▶ Kullanılacak veriler:
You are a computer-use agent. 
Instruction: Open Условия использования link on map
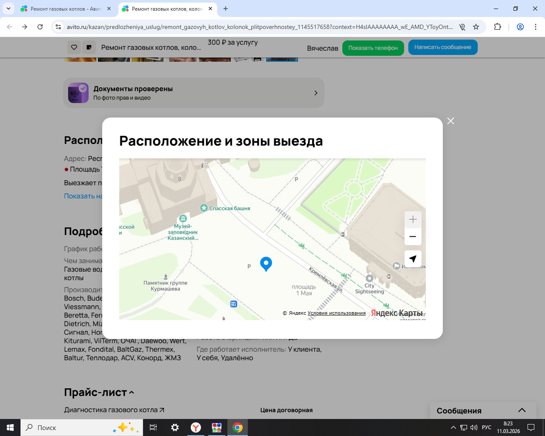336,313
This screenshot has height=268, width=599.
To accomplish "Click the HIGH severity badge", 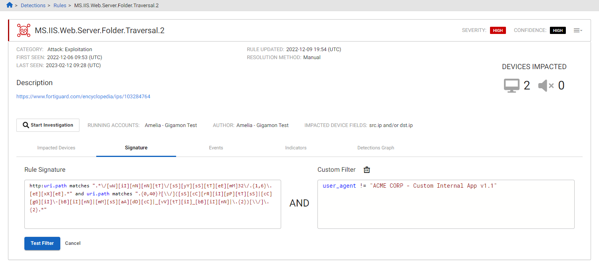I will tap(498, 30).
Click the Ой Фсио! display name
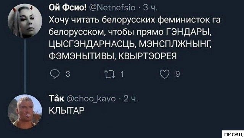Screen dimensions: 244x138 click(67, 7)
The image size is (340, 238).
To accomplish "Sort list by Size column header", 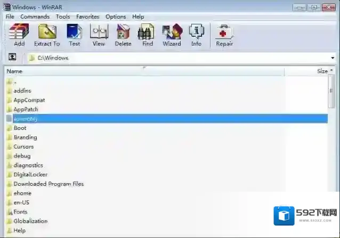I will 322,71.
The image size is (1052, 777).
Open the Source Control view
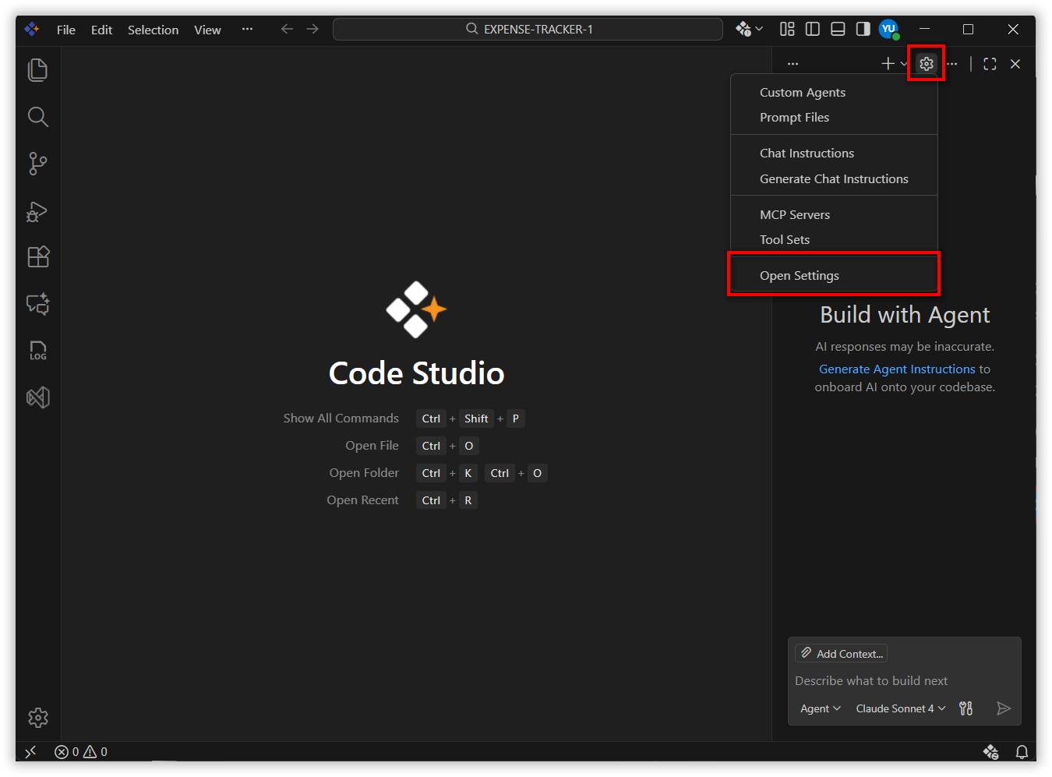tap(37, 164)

---

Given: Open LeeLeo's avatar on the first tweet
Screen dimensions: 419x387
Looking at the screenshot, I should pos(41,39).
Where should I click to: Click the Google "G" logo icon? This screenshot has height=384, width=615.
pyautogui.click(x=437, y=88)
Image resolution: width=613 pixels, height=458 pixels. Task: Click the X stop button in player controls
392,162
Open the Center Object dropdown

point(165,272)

* * *

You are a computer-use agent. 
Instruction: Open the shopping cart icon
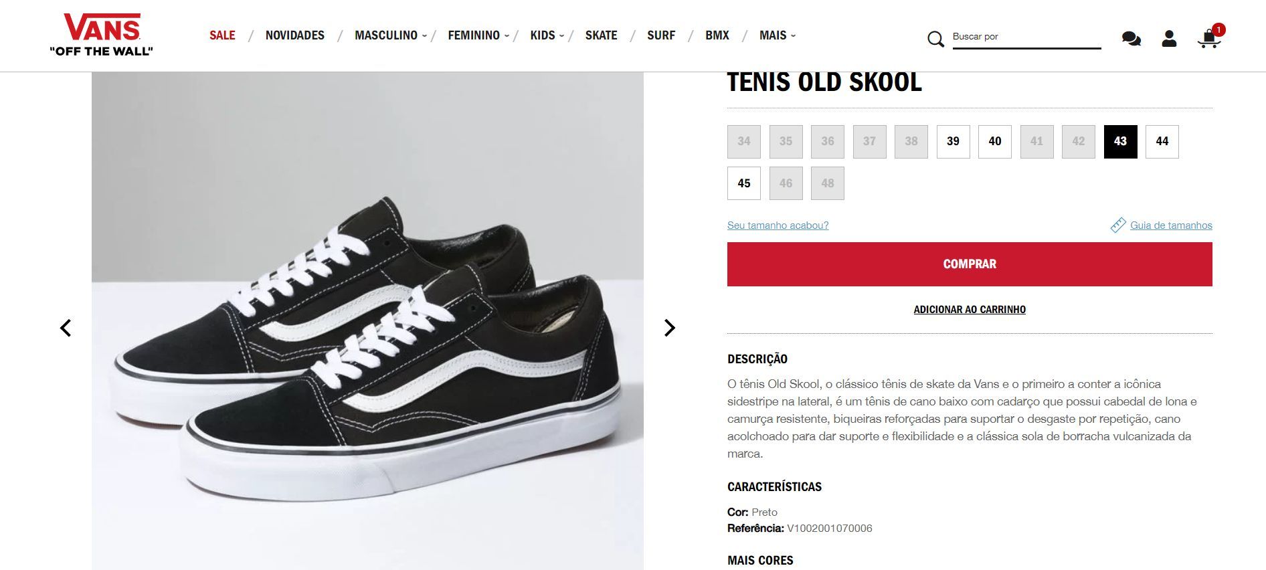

▶ Görev:
Yukarıdaki verilerde "Given: Open LeeLeo's" ifadesinin geçtiği satırdan "point(165,272)" ifadesinin geçtiği satıra kadar, iki uç da dahil olmak üzere, tüm satırları boş satırları atlayarak numaralı bir listeye dönüştürünüz.

▶ Tam çıktı:
1. Given: Open LeeLeo's avatar on the first tweet
2. Screen dimensions: 419x387
3. Looking at the screenshot, I should pos(41,39).
4. Where should I click to: Click the Google "G" logo icon? This screenshot has height=384, width=615.
5. pyautogui.click(x=437, y=88)
6. Image resolution: width=613 pixels, height=458 pixels. Task: Click the X stop button in player controls
7. 392,162
8. Open the Center Object dropdown
9. point(165,272)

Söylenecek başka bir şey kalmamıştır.